We report that 10 days of treadmill forced exercise significantly decreased pain threshold in addicted rat. This is consistent with earlier studies, which demonstrated that aerobic exercise stimulates the release of β-endorphin and other endogenous opioid peptides that are believed to be responsible for the increases in nociceptive threshold (i.e. analgesia) reported after vigorous activity 2 - 4. Evidence for the role of opioid receptors in these effects is derived from studies demonstrating that the opioid antagonist naloxone prevents elevation in nociceptive threshold following exercise in normal volunteers and attenuates the antinociceptive effect of running in rats with free access to exercise wheels (9),(16),(17). In rats, for example, free access to exercise wheels decreases sensitivity to the antinociceptive effect of morphine in the tail-flick procedure (18). Previous investigators have proposed that this decrease in sensitivity may reflect the development of cross tolerance between β-endorphin released during exercise and exogenously administered morphine [19–21]. Furthermore, it is known that free access to exercise wheels had fewer β-endorphin binding sites than sedentary rats, an effect that was presumed to reflect a compensatory down-regulation of opioid receptors during exercise (22),(23). Such reduction in the numbers of opioid receptors such as kappa (24) and mu have also been reported during chronic treatment with exogenous opiates. Additionally, it has been suggested that increased activation within the dynorphin pathway contributes to hyperalgesia in morphine tolerant animals as well as neuropathic pain and chronic pain states in humans and laboratory animals (25),(26),(27),(28),(29).

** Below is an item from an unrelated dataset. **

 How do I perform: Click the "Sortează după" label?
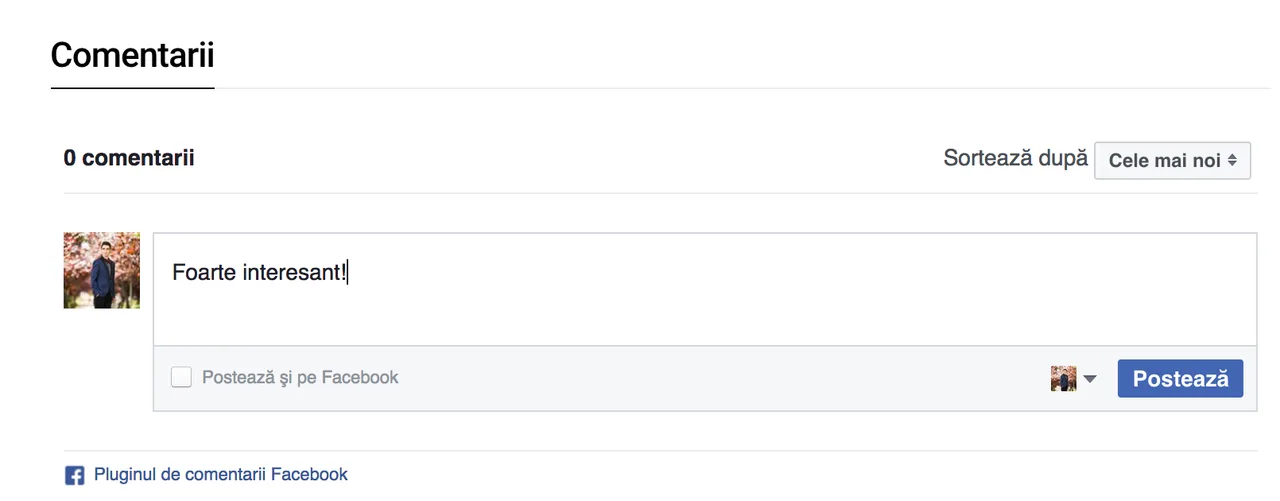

It has been cited that long-term voluntary wheel exercise could reduce pain opioid receptors sensitivity but our findings show that after 10 days forced treadmill exercise had same effect. This could be due to the forced running paradigm, which is associated with a certain level of stress (30) mechanistically; which in turn might be attributed to the release of adrenal stress hormones, epinephrine, cortisol, corticosterone in the rats, as a consequence of the emotional arousal (31). The elevated stress hormones followed by forced running and opioid receptors sensitivity associated with morphine administration could be the underlying reason why addicted runners had low pain threshold.
As a conclusion, our study showed that treadmill forced exercise increased pain threshold in non-addicted rats. Morphine administration also enhanced tail-flick latency in addicted groups after 5 and 10 days exercise after 5 days exercise comparing to the baseline, but forced exercise decreased the pain threshold in addicted group after 10 days comparing to the 5 days of exercise.

Acknowledgement

This work was supported by Ahwaz Jondishapur University of Medical Sciences research affairs (grant PRC-9).We thank Ahwaz Physiology Research center (PRC) and animal house personnel.

JCDR Research services were utilized in improvement of this manuscript.